Please describe your professional interests.

I chose general practice for the variety of problems a doctor sees and the closeness that a doctor has with his patients.  Of all of the things I treated people for, I enjoyed obstetrics the most.  In this specialty you are dealing with life and seldom with death, although when it occurs it is heart wrenching.  You have close contact with your patient and usually the rest of the family is also involved.  In a general practice the offspring is then followed for years.  Also, in general practice it is not unusual to deliver a baby for a child you have previously delivered.

What are some of your outside interests?

In the past I used to enjoy hunting and fishing and traveling but I am getting too old for that now.  I still enjoy golf, watching athletic events, reading, and the computer.  I like to keep in touch with my family, friends, and medical classmates via e-mail.

Do you have an insight or philosophy that guides you in your professional work?

Quite a few years ago a patient sent me a poem which has served as a beacon that I have followed in treating patients and dealing with people in general.  It is pasted on the mirror of my dresser and has served me well.  It is as follows:

My life shall touch a dozen lives,
      Before this day is done.
Leave countless marks of good or ill,
      Ee'r sets the evening sun.
This, the wish I always wish,
      The prayer I always pray;
Lord, make my life help other lives,
      It touches by the way.

If you could change one thing about the practice or business of medicine what would it be?

In 1965 one of my partners said to the other three, “This is the beginning of trouble.”  What he was referring to was the beginning of Medicare and the entry of government into the practice of medicine, which has continued to increase for the succeeding 42 years.  The one thing I would like to see in the practice of medicine is the discontinuance of this interference.  In order for this to occur doctors are going to have to start policing themselves.  I question whether this will ever happen.

What is the biggest change you've experienced in medicine since you were a student?

Without question the biggest change I have seen in the practice of medicine since I started is the introduction of antibiotics.  Midway through my senior year penicillin was first used in treating patients.  It was the first of the antibiotics.

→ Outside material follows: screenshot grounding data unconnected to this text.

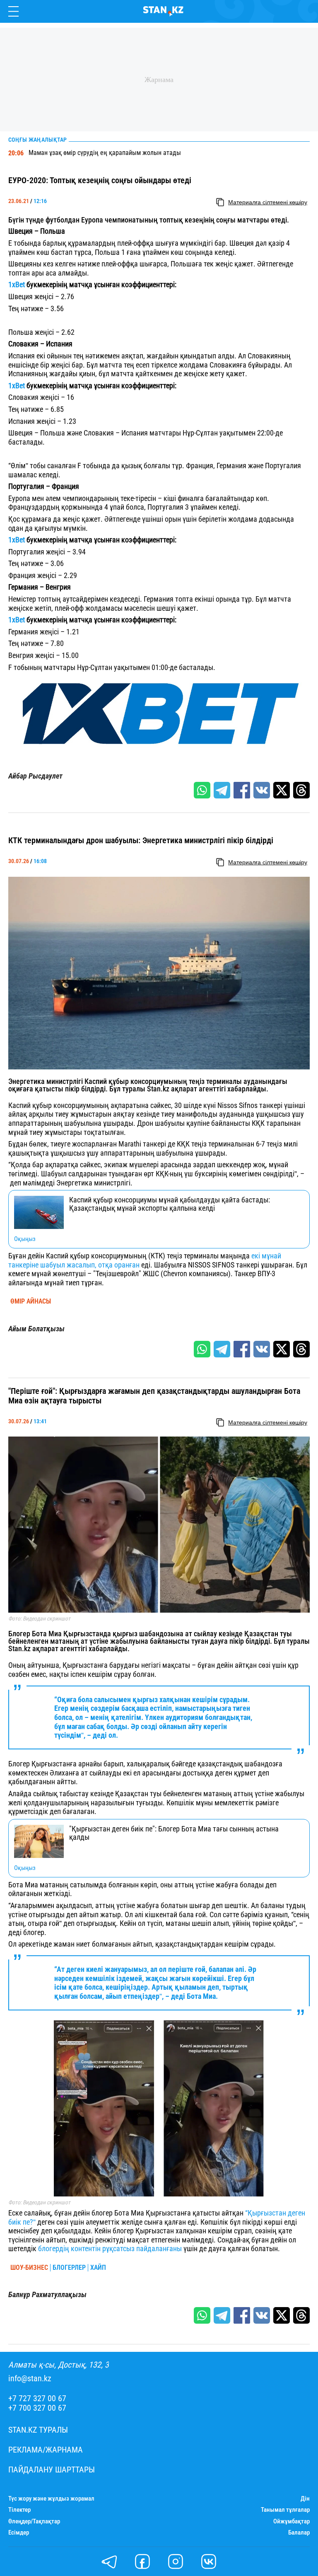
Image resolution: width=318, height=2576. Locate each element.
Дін (305, 2498)
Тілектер (19, 2509)
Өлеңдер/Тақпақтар (34, 2521)
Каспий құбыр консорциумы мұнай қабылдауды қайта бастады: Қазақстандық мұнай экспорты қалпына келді (169, 1204)
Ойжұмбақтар (291, 2521)
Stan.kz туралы (38, 2430)
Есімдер (18, 2532)
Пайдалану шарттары (51, 2469)
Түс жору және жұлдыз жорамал (51, 2498)
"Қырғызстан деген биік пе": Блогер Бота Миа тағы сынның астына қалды (174, 1833)
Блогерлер (69, 2267)
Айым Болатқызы (36, 1329)
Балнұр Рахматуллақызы (47, 2295)
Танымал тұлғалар (285, 2509)
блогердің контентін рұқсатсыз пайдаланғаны (110, 2248)
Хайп (98, 2267)
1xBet (16, 284)
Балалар (299, 2532)
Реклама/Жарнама (45, 2450)
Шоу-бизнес (29, 2267)
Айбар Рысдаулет (35, 776)
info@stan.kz (29, 2378)
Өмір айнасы (30, 1301)
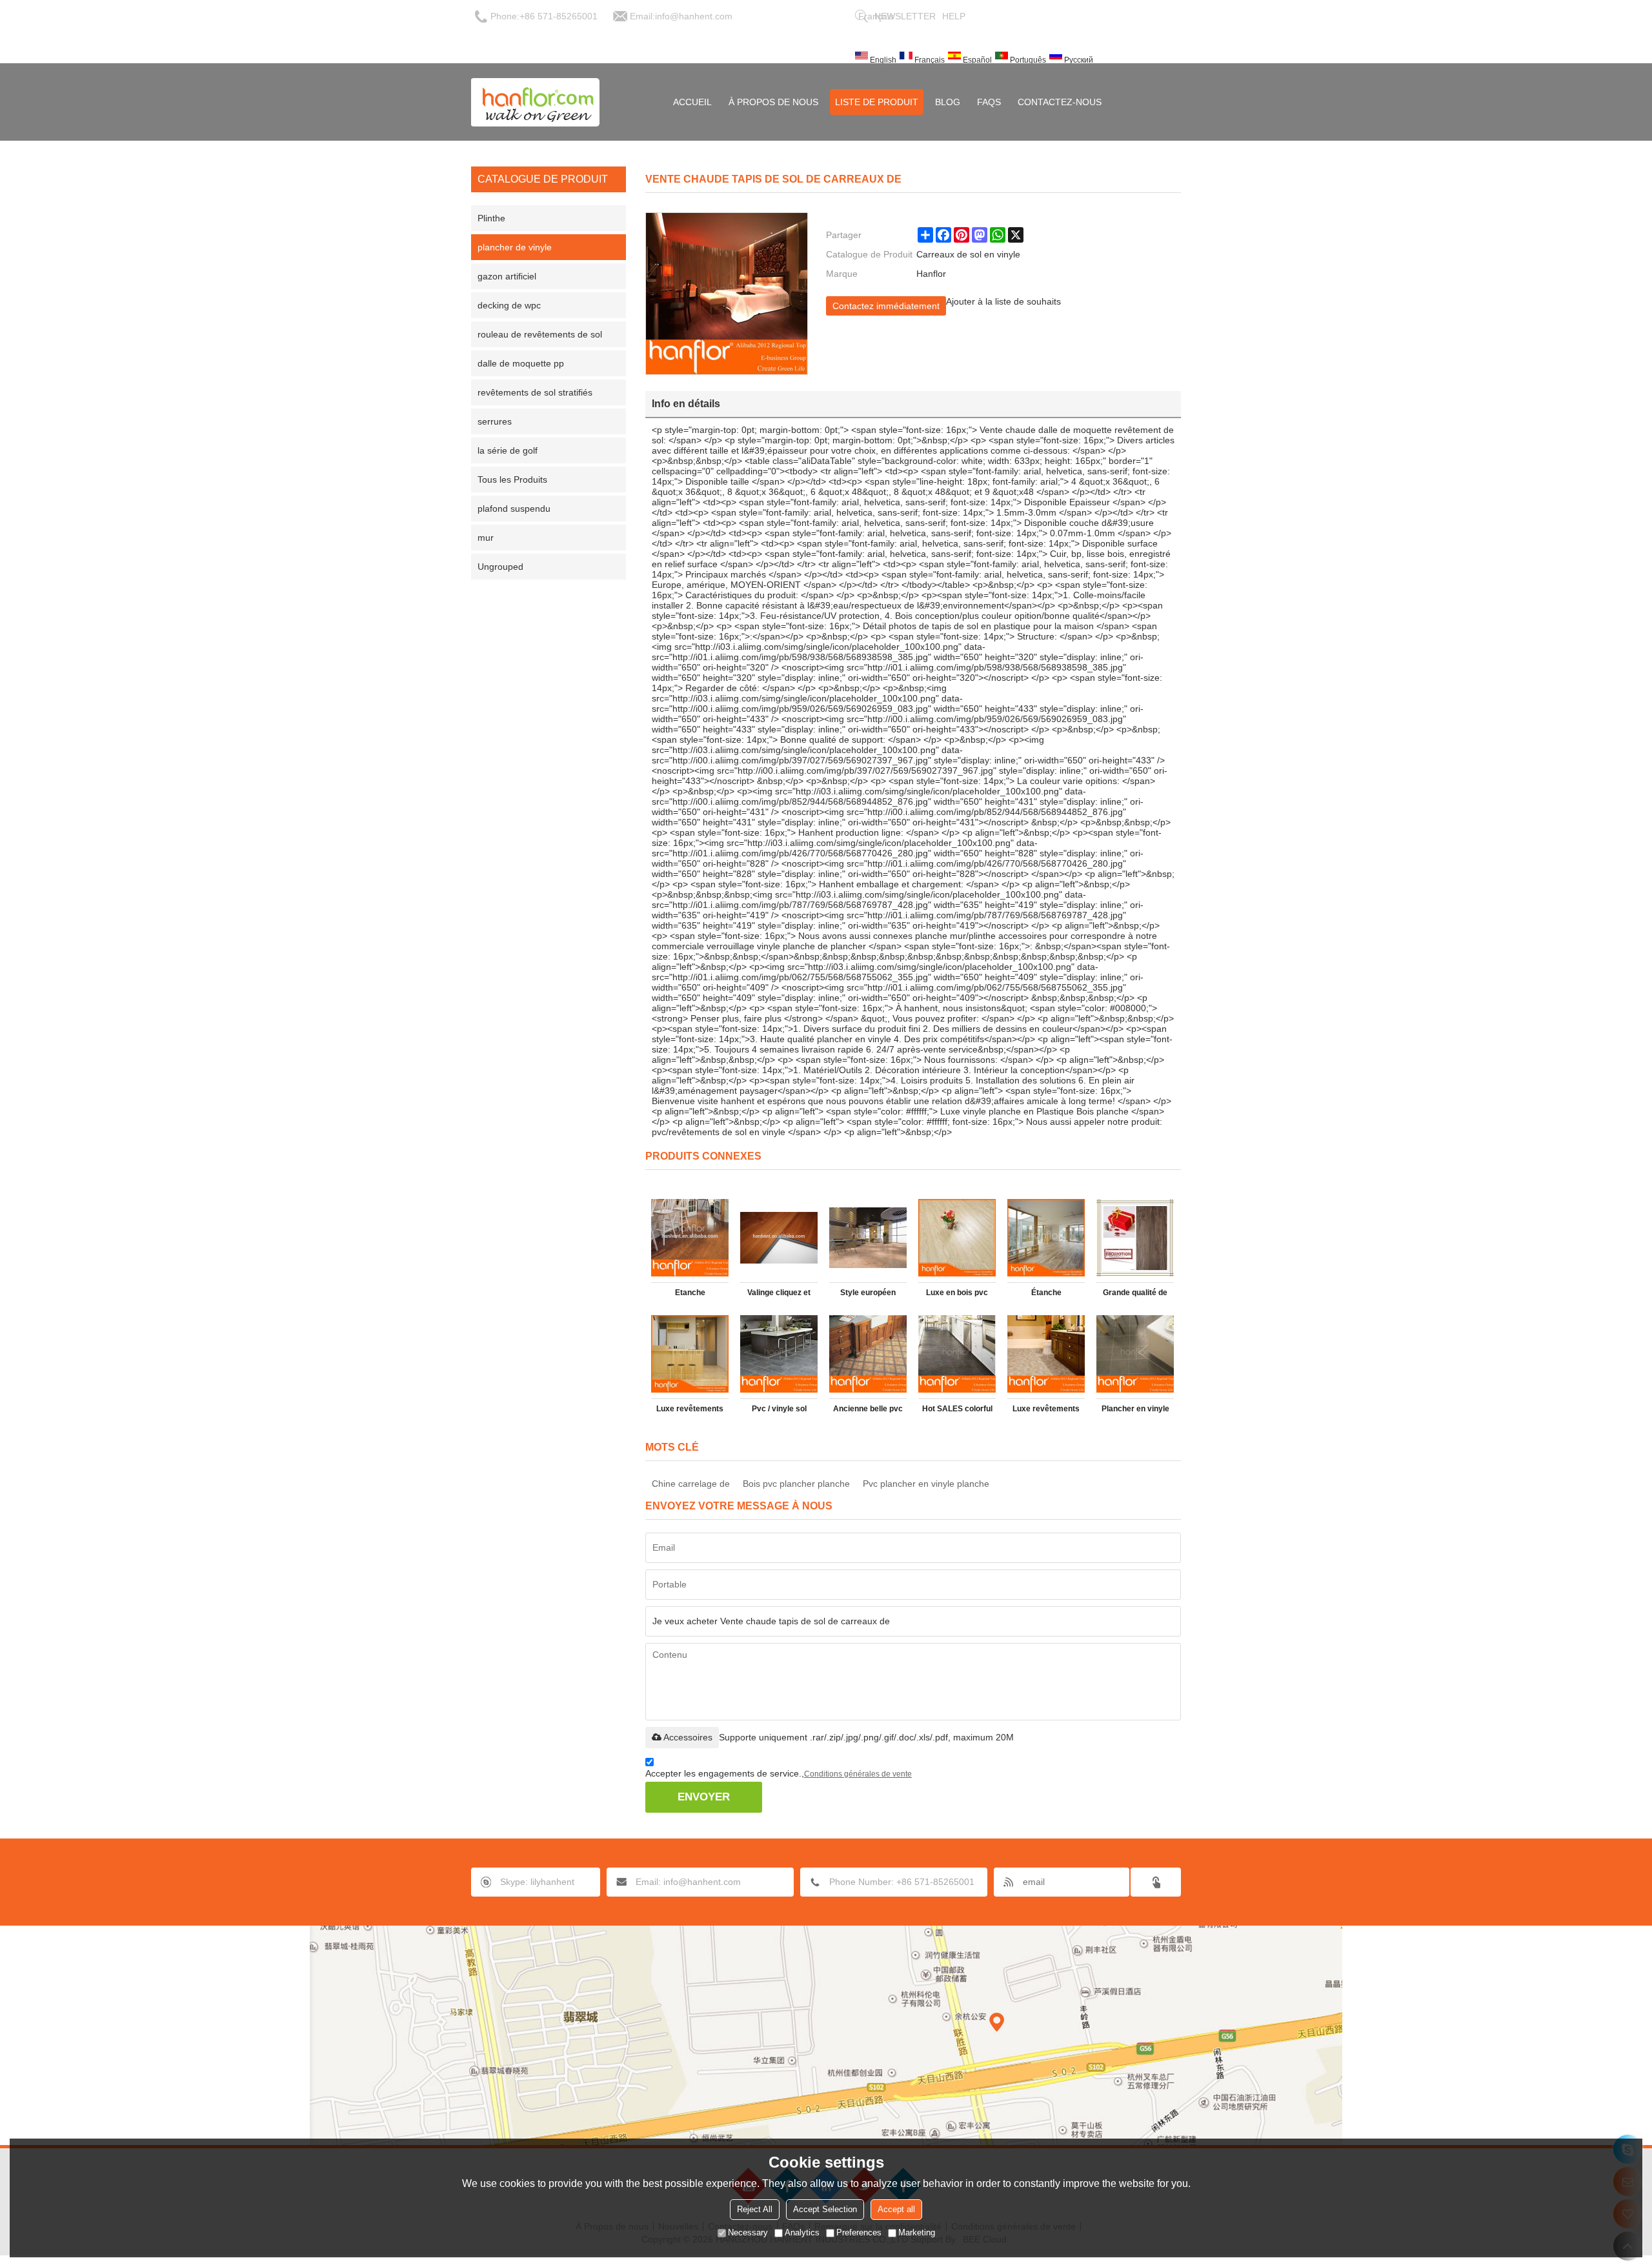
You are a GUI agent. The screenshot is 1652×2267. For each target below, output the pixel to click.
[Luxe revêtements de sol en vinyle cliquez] (1046, 1354)
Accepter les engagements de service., (778, 1773)
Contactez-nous (1060, 102)
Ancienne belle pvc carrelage (868, 1411)
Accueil (692, 102)
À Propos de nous (773, 102)
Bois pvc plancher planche (796, 1483)
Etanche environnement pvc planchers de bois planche (689, 1295)
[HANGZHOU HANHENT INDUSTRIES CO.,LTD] (535, 102)
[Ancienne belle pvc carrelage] (868, 1354)
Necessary (748, 2232)
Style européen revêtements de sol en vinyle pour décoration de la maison (867, 1295)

Penicillin was used very sparingly during my internship and never in the field during the war.  I will never forget when I was at Blank Hospital in Des Moines after returning from overseas, a small girl came into the Emergency Room with a fever and complaining of pain in the upper end of her tibia.  A presumptive diagnosis of acute osteomyelitis was made.  A blood culture was drawn and she was started on 5,000 units of penicillin every 3 hours.  The blood culture was reported positive for staph aureus, and the patient was cured with no surgery or further treatment necessary.

What piece of advice would you give to today's medical students?

The one piece of advice I would give to medical students is to be honest with their patients and not be reluctant to say, "I do not know".  In their future practice, they are going to encounter problems and diseases that they do not have the knowledge and skill to handle.  The smart doctor is the one who realizes this and sends the patient to a doctor who is better qualified to treat them.

What do you see as "the future" of medicine?

While in medical school I believed that a cure of cancer was possible in my life time.  In the past 65 years that has not been achieved, but inroads have been made, such as in acute leukemia. Great progress has been made in the treatment of other diseases, but it is difficult for one who is not in an investigative branch of medicine to predict what research will develop.

Two things I hope will be discovered in the future.  First, I hope that a cause and cure for cancer will be found.  Secondly I hope that the absence of a neurilemma sheath will be overcome and nerve fibers will be grown to replace those that have been destroyed either by injury or disease.